**What you need to do**
Below are the records; give again exactly the lines from the one containing "Task: Open the post options chevron menu" through the one containing "The height and", leaving out pictures.
Information shown Start Marker
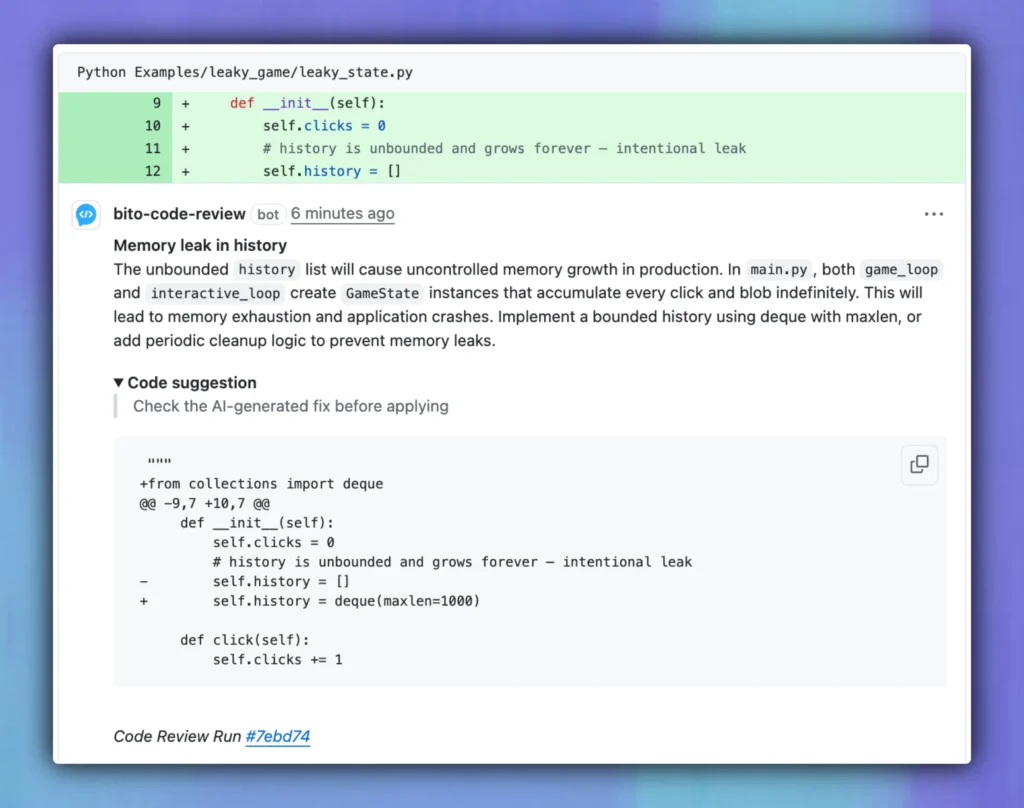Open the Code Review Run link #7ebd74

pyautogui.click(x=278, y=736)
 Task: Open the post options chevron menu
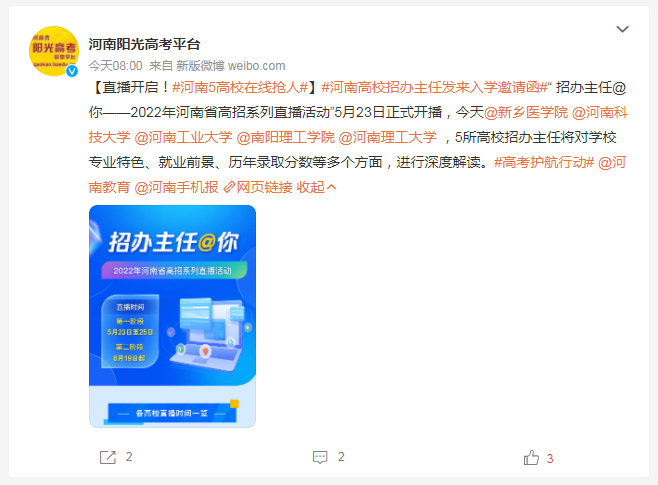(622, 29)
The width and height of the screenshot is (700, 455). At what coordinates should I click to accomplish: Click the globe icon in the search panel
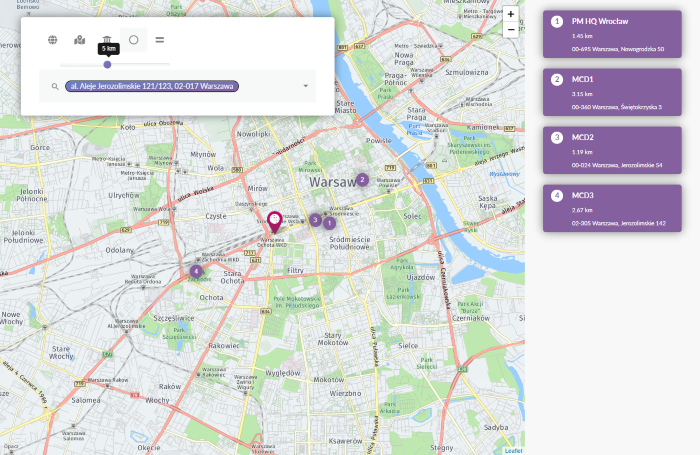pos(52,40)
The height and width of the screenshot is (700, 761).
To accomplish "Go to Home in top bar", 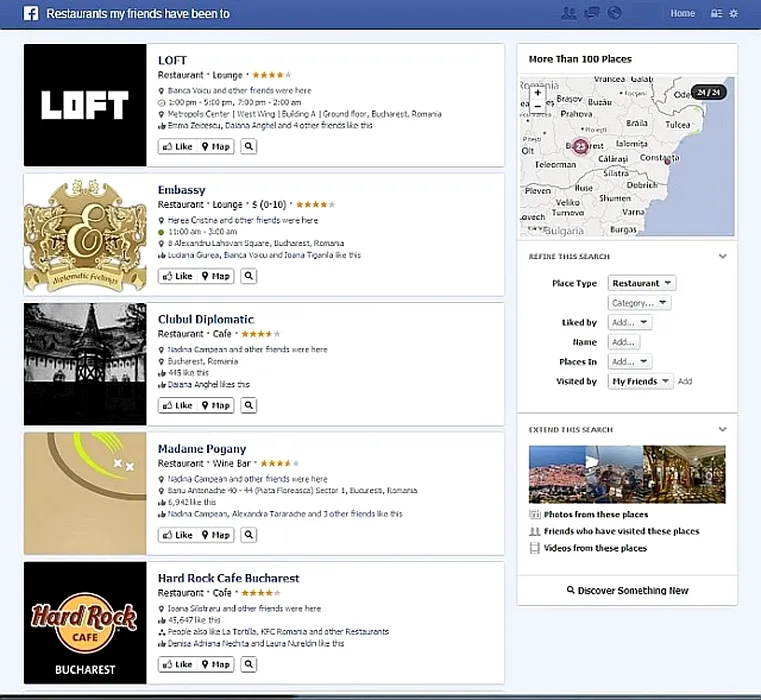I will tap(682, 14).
Information shown End Marker
**Task output**
 Task: Open the post options chevron menu
(622, 29)
The width and height of the screenshot is (700, 455). At what coordinates should I click to accomplish: Click the globe icon in the search panel
pos(52,40)
The height and width of the screenshot is (700, 761).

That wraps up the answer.